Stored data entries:
»»
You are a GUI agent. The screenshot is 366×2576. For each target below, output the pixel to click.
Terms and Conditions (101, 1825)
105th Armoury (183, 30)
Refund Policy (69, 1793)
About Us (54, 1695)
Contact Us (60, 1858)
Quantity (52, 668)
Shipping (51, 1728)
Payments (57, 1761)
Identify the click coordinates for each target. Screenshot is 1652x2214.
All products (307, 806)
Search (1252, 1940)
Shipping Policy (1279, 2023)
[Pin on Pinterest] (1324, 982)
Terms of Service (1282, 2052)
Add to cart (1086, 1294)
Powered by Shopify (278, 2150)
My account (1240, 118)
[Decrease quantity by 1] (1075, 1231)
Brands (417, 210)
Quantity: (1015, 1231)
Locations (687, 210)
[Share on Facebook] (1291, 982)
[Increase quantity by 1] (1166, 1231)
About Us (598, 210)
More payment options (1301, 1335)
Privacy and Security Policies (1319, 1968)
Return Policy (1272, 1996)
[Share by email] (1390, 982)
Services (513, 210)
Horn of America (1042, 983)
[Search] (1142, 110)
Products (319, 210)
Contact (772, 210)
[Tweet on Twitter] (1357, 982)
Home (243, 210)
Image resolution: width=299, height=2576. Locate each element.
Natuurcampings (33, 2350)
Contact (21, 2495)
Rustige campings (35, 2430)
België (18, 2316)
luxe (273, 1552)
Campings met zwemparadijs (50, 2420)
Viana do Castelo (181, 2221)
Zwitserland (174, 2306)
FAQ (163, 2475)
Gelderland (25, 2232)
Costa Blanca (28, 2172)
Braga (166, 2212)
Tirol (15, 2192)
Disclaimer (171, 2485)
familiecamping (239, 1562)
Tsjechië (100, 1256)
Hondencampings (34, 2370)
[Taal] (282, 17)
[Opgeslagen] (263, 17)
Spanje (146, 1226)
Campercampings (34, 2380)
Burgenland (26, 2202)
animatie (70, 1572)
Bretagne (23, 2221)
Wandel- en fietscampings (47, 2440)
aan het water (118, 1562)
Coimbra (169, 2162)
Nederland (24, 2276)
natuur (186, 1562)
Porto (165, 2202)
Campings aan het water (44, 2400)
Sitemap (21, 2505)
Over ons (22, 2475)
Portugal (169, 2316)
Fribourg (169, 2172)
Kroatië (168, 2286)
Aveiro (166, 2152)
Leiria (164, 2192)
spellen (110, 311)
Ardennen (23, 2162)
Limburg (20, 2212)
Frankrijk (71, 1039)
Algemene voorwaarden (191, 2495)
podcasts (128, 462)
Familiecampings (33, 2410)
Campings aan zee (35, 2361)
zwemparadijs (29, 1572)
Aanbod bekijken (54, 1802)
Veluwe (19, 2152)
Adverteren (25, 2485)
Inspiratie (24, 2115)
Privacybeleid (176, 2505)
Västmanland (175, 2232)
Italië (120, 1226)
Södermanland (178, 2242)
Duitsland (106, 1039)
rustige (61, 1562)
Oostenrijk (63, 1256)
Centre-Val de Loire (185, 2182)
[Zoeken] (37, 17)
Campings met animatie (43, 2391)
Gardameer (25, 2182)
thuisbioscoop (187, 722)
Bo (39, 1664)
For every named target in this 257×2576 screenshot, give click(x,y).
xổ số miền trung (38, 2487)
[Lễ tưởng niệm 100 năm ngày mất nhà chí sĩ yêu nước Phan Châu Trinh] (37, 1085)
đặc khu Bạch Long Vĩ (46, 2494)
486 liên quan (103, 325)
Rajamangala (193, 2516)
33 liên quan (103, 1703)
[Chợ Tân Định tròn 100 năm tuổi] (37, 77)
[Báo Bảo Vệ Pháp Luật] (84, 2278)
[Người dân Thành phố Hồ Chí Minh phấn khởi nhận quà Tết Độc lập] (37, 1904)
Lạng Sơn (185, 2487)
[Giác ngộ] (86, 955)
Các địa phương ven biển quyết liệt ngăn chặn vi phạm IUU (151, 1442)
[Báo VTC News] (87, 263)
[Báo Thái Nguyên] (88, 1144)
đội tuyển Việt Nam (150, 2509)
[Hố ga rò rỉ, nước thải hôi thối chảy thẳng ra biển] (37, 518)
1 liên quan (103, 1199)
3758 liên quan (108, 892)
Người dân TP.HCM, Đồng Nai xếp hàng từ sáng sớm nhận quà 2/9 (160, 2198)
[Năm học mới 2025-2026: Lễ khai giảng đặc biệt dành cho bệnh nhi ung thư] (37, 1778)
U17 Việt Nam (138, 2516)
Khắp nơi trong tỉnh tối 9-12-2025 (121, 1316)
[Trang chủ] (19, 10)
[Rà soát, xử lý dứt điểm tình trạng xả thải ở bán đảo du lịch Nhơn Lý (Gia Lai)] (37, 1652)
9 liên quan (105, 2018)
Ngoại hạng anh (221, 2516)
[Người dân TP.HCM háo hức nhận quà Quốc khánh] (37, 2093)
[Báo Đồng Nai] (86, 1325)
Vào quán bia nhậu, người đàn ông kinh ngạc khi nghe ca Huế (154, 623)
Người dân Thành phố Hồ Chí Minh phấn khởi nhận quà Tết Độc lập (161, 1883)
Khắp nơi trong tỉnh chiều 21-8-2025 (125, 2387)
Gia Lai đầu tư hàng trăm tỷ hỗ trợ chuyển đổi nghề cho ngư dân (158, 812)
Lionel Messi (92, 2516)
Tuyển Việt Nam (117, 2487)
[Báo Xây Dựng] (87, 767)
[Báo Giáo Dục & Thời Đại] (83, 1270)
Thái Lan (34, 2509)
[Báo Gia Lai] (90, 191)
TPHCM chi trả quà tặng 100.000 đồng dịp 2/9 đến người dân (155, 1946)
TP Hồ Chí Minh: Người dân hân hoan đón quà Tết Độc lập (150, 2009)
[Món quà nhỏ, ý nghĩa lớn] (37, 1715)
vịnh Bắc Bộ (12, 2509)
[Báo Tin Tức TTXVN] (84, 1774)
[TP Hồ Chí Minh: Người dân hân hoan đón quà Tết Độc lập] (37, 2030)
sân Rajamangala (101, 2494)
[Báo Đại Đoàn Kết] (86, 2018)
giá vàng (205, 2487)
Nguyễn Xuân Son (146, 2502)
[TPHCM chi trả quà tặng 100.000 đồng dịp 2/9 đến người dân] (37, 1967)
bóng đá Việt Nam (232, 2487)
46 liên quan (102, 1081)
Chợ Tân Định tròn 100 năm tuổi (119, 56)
««
What is expected: Output only the lines from the one holding "[TPHCM chi trả" through the last line above, exactly as they appear.

Final answer:
[TPHCM chi trả quà tặng 100.000 đồng dịp 2/9 đến người dân] (37, 1967)
bóng đá Việt Nam (232, 2487)
46 liên quan (102, 1081)
Chợ Tân Định tròn 100 năm tuổi (119, 56)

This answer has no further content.